▸ DATA EXCERPTS:
◇ ◇ ◇

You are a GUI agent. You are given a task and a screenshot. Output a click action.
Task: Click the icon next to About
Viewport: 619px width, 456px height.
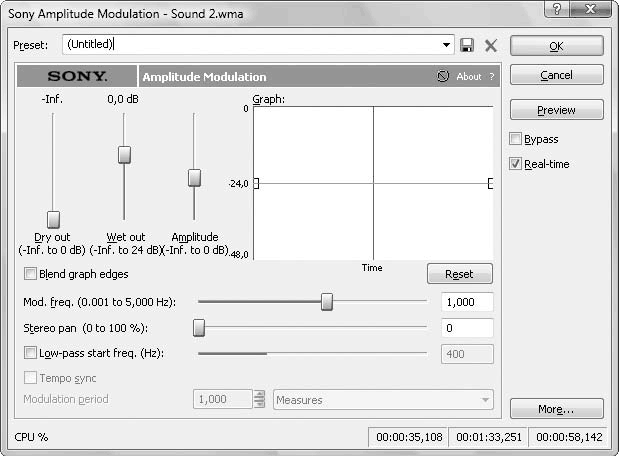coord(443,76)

◇ ◇ ◇

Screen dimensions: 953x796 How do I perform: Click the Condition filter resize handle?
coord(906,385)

◇ ◇ ◇

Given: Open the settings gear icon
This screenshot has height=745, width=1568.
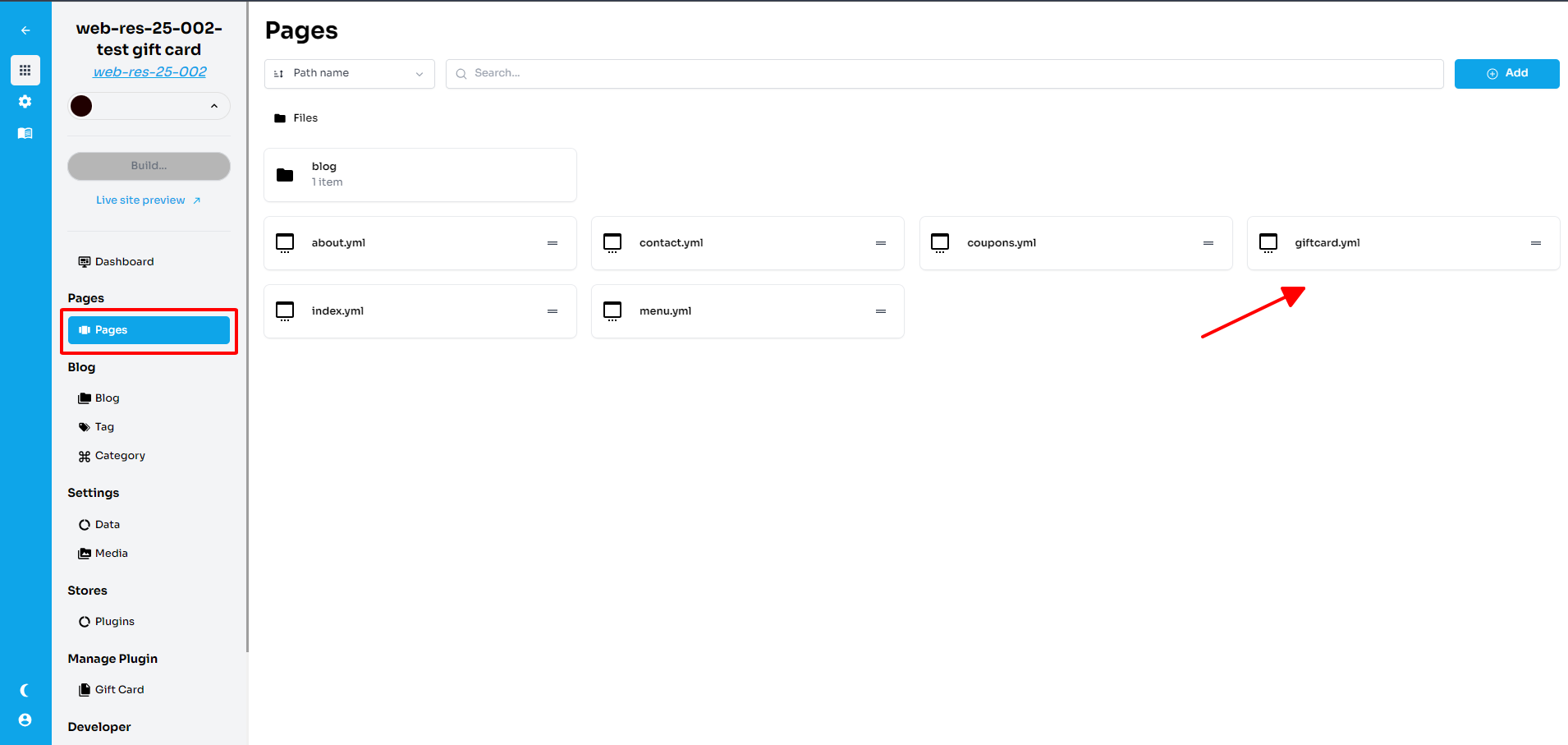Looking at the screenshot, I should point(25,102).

◇ ◇ ◇

▸ TASK REQUIREMENTS: Report every line of the entries that carries the word "icon".

▸ COMPLETED TASK:
Task: Click the icon next to About
Given: Open the settings gear icon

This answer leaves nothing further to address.